Not an aviation expert at all, so take this with a grain of salt, but I think "the spinning engine resists changes to the direction of its spin axis" offers two important insights:
* why it failed at rotation (the first/only sudden change of direction under full throttle) rather than as soon as it was mounted onto the plane, while taxiing, as soon as they throttled up, mid-flight, or on landing. This is important because at rotation is the worst possible time for this failure: no ability to abort take-off, no ability to land safety under no or severely limited power, little time to react at all, full fuel. Knowing these failures are likely to manifest then stresses the importance of avoiding them.
* why it failed in such a way that it damaged the rest of the plane.
Not so much what was wrong with the mounting in the first place, if that's what you're asking. Presumably it was designed to withstand the forces of this moment and clearly has done so many times before.
Well, some force flung it inboard and above the fuselage (gods, that CCTV stills sequence.) Knowing that the engine rotates CCW, there are not many candidates.
> There are lots of candidates for a failing engine yeeting itself in any direction.
For the precise trajectory, certainly; for the general direction, not so much.

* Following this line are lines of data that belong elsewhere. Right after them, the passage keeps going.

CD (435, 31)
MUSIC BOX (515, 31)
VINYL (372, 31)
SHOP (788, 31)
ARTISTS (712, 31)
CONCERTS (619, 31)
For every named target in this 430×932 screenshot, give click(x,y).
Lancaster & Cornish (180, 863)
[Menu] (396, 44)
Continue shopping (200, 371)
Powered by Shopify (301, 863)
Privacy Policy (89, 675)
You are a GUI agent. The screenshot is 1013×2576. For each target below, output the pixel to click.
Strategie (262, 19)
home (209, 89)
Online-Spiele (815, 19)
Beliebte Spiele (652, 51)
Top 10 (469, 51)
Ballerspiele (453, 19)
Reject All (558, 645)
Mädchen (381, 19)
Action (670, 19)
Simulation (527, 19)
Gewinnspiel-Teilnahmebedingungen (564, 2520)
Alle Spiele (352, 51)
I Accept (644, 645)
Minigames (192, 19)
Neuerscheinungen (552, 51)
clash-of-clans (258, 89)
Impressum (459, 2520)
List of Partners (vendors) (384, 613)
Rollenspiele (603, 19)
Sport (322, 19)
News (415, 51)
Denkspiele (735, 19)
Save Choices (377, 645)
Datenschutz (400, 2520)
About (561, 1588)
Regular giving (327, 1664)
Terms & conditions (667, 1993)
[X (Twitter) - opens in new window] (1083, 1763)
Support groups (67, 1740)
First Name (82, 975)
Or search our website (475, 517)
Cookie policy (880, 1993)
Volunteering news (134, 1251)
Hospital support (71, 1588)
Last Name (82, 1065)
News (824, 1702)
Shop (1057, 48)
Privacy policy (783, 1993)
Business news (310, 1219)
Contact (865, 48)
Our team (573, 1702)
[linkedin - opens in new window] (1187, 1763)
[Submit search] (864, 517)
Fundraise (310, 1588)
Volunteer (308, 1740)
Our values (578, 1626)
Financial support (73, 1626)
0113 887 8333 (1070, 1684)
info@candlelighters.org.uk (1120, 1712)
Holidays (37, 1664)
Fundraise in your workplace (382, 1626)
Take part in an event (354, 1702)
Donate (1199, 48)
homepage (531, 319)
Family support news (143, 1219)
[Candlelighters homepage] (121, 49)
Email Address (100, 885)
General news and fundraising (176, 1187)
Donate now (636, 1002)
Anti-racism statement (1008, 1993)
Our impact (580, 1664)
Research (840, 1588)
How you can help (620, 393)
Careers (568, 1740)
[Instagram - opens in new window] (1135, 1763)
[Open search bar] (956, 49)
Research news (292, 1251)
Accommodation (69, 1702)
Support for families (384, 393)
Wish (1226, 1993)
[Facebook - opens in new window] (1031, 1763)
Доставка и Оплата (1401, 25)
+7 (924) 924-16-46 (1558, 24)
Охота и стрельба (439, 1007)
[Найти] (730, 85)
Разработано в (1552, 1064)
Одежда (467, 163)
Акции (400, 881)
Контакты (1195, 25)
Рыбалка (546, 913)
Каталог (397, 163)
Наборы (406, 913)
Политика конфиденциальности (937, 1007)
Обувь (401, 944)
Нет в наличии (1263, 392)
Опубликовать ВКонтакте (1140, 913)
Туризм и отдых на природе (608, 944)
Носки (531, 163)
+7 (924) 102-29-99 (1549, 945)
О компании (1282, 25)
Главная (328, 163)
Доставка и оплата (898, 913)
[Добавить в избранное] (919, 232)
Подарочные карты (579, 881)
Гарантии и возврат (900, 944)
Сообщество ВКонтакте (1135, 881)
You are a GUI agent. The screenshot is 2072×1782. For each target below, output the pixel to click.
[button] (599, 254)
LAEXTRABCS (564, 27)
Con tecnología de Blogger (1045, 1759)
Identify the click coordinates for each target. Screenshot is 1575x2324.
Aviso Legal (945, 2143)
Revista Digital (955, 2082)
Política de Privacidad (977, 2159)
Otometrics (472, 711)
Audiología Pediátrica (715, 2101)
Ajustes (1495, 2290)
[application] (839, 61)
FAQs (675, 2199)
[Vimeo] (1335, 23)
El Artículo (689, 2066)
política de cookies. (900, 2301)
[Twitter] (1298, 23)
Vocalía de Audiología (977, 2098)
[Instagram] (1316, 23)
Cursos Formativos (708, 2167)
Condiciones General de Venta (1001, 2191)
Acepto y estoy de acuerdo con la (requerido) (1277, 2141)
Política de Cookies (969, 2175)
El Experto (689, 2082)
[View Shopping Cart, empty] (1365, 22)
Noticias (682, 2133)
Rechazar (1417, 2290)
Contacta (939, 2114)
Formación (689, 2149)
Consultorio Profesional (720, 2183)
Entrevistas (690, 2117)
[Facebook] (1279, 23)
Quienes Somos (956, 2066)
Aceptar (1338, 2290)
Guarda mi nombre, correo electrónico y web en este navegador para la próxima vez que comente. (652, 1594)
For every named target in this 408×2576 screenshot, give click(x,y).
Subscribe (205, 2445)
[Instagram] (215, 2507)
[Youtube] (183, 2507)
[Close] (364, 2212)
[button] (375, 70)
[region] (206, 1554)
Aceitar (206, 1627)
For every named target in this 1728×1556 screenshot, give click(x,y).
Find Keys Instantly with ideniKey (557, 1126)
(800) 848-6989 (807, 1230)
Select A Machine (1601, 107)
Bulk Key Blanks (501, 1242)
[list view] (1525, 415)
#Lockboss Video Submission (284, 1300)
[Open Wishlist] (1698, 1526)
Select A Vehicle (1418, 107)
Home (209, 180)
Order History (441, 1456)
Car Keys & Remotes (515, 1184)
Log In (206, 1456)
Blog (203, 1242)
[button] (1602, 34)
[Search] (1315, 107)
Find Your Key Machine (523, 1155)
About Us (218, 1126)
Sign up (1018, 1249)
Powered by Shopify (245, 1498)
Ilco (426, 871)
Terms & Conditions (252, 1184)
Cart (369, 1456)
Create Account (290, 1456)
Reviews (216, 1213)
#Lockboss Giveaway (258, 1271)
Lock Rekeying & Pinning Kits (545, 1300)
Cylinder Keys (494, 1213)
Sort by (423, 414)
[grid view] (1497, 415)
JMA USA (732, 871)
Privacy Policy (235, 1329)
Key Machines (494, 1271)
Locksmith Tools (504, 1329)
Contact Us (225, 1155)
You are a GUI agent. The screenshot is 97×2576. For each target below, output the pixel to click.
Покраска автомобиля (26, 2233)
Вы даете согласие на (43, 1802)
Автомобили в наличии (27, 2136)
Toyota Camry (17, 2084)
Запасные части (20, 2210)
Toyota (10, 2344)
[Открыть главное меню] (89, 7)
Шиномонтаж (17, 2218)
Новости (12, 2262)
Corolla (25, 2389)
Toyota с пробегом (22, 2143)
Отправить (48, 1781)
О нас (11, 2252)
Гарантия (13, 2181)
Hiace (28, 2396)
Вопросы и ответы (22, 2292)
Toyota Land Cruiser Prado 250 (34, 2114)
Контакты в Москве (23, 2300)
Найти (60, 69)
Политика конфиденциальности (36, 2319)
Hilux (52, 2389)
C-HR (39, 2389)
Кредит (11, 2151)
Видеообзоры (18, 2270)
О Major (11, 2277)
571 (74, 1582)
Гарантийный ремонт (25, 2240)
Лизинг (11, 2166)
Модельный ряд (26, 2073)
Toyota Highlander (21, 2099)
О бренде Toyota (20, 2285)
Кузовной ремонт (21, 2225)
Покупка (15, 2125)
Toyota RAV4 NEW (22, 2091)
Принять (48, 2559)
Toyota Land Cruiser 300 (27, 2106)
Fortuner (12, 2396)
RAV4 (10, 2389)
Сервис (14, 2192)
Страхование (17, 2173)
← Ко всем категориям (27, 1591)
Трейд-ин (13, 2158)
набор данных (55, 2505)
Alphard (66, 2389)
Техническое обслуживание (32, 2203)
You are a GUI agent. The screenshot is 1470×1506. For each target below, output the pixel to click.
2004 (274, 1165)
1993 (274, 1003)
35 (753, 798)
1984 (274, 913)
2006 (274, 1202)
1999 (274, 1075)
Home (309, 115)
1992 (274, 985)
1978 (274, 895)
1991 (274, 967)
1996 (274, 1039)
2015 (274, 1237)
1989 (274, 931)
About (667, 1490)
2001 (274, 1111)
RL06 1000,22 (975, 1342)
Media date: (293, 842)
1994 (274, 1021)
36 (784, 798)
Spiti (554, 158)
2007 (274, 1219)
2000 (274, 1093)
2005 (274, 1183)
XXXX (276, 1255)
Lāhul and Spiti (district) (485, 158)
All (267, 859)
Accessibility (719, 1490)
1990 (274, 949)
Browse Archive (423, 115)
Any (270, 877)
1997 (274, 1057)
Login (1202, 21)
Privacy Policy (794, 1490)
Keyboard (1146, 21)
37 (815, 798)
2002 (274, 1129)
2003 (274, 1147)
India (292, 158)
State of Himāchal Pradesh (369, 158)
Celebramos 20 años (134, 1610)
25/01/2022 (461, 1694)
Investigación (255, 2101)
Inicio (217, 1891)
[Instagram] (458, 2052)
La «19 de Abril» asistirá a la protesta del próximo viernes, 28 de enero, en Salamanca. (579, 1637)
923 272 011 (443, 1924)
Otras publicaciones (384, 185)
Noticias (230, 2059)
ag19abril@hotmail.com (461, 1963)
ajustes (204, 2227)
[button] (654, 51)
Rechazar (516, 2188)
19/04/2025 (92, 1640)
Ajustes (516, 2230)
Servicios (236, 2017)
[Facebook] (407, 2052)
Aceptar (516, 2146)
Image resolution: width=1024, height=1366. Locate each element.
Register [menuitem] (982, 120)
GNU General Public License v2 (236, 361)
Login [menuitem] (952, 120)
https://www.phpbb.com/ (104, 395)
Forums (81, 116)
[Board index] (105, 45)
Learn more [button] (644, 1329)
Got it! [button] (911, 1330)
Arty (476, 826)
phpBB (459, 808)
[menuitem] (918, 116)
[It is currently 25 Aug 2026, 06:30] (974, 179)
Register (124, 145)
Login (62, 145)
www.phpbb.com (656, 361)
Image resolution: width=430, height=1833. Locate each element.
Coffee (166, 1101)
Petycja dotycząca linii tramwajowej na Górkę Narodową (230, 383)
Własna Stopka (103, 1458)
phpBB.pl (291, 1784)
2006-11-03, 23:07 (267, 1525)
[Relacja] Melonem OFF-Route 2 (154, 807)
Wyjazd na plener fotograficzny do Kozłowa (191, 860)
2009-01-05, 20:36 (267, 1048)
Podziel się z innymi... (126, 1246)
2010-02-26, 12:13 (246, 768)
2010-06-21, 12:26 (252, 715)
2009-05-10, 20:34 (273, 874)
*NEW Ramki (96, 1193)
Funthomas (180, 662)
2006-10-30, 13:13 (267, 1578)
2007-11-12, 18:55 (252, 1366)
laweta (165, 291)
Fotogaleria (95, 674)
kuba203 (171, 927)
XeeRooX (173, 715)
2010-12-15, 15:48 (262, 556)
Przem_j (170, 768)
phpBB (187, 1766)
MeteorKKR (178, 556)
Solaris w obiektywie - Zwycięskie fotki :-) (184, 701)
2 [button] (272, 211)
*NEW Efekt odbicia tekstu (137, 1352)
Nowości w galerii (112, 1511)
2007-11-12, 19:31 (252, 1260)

Could you describe a combination of forces that would have thrown that engine to the left of the direction of travel? (We're talking about this accident, not any engine anywhere.)
My broad comment is that gyroscopic precession having any critical role in this is incredibly far fetched. That said, I've never flown or worked on a turbofan so ¯\_(ツ)_/¯.
Gyroscopic forces might have changed the direction of travel a few degrees, but the motive force comes from the engine's thrust, the power of its spinning blades pushing air. An engine cut loose at full power moves forward like a missile.